Primary LanguagePython

Split and Rephrase

This repository releases the split-and-rephrase benchmark and scripts to replicate experiments from Our EMNLP 2017 paper.

If you use any of these, please cite our paper:

Split and Rephrase, Shashi Narayan, Claire Gardent, Shay B. Cohen and Anastasia Shimorina, In the 2017 Conference on Empirical Methods on Natural Language Processing (EMNLP), Copenhagen, Denmark (bib)

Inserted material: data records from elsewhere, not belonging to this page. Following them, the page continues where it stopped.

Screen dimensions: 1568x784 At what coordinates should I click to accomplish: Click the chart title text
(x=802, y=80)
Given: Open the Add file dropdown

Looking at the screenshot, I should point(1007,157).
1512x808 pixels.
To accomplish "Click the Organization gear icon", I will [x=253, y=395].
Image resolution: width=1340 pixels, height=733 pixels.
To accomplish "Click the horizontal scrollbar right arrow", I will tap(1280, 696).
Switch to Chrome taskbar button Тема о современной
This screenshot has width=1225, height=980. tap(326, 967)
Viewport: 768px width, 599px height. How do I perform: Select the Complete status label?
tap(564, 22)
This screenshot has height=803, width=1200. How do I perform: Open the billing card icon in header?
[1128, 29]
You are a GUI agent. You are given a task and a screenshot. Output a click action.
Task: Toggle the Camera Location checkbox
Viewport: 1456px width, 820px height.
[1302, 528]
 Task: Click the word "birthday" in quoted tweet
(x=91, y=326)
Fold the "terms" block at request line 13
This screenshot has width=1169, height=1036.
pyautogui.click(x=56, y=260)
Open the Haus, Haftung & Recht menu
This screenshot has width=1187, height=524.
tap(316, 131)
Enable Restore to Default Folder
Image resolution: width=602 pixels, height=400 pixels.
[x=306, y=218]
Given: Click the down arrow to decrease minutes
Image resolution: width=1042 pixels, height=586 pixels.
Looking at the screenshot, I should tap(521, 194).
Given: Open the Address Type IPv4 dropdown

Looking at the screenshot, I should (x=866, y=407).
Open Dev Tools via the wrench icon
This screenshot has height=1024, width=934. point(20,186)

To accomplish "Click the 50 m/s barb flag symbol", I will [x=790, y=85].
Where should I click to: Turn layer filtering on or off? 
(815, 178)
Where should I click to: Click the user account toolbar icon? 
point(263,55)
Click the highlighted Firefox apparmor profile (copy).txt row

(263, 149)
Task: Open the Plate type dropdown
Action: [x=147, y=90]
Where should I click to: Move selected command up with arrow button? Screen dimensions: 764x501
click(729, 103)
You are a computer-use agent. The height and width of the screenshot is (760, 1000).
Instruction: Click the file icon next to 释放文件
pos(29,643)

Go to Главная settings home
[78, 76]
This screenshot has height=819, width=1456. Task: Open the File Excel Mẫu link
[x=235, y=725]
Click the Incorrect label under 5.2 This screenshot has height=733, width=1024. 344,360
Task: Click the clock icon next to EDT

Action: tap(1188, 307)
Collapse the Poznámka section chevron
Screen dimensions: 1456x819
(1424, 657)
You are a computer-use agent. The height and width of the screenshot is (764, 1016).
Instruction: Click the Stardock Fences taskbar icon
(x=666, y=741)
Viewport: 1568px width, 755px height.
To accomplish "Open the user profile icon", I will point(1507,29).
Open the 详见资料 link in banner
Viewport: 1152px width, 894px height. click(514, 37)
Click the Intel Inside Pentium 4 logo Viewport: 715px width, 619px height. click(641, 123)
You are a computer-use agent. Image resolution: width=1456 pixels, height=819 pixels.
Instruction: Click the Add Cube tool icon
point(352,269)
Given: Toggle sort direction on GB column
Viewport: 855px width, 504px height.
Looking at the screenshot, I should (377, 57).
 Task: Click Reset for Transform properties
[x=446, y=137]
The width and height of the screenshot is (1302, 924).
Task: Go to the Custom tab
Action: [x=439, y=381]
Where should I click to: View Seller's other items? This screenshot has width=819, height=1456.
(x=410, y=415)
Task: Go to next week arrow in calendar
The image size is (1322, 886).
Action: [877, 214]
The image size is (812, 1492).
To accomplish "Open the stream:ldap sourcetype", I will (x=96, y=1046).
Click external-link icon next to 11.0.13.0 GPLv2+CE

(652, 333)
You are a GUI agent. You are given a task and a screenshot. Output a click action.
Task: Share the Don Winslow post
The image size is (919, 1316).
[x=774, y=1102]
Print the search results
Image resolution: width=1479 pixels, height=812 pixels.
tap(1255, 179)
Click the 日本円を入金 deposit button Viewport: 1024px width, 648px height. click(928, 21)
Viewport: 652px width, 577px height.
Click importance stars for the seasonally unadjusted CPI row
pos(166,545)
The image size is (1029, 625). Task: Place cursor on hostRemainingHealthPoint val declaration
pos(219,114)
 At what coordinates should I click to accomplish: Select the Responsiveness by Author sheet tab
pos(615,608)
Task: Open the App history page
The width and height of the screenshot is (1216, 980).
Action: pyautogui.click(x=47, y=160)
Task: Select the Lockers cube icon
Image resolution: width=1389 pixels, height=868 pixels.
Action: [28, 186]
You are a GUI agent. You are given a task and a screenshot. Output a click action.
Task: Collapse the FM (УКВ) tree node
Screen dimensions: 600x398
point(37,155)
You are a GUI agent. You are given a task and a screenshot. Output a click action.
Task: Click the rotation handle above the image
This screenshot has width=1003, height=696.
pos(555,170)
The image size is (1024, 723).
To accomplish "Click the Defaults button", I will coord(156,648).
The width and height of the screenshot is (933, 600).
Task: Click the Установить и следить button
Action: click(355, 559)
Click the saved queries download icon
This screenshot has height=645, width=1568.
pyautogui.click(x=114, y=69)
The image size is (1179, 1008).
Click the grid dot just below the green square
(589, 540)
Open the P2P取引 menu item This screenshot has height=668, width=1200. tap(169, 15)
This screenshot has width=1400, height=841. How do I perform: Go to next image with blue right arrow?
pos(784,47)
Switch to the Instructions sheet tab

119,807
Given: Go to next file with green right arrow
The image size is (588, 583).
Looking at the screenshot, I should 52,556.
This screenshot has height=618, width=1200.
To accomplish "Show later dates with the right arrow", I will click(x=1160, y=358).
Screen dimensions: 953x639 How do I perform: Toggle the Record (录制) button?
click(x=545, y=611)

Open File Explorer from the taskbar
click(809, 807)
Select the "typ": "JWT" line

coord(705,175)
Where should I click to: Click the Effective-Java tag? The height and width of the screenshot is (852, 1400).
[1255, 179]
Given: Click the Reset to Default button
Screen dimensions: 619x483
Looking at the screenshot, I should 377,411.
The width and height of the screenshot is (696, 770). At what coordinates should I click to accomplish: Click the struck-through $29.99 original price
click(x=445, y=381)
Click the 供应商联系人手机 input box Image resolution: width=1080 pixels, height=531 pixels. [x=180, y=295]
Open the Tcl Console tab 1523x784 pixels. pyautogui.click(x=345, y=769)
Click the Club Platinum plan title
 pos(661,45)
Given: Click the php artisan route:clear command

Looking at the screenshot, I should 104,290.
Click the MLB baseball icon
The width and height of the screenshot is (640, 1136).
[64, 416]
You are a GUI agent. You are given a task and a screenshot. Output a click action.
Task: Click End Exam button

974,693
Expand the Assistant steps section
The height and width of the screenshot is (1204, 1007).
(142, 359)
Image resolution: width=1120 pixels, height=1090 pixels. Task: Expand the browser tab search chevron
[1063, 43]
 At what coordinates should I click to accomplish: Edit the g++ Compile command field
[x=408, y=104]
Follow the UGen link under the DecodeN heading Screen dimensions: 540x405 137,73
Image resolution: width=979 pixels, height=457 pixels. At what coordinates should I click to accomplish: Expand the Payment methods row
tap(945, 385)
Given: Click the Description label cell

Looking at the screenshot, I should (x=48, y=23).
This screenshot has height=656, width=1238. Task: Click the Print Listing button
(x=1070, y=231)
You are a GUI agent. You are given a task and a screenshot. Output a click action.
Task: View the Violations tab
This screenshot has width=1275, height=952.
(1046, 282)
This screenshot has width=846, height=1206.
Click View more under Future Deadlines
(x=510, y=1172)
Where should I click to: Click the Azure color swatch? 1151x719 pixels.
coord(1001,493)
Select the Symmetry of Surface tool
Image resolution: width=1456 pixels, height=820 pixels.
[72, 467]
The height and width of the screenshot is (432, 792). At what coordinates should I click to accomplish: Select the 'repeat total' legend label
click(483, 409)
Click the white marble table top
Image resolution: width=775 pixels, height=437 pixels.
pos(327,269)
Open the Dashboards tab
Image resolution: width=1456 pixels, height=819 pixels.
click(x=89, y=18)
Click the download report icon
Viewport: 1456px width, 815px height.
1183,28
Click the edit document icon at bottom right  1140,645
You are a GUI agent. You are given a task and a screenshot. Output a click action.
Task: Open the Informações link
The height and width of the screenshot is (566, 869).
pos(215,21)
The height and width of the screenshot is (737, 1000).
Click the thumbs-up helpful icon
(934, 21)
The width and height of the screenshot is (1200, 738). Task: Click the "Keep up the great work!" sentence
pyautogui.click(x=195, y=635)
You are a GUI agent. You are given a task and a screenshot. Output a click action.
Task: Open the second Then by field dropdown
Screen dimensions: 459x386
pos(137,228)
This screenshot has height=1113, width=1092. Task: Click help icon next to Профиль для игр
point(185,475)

We propose a new sentence simplification task where the aim is to split a complex sentence into a meaning preserving sequence of shorter sentences. Like sentence simplification, Split-and-Rephrase has the potential of benefiting both natural language processing and societal applications. Because shorter sentences are generally better processed by NLP systems, it could be used as a preprocessing step which facilitates and improves the performance of parsers, semantic role labelers and machine translation systems. It should also be of use for people with reading disabilities because it allows the conversion of longer sentences into shorter ones. This paper makes two contributions towards this new task. First, we create and make available a benchmark consisting of 1,066,115 tuples mapping a single complex sentence to a sequence of sentences expressing the same meaning. Second, we propose five models (from vanilla seq-2-seq to semantically-motivated models) to understand the difficulty of the proposed task.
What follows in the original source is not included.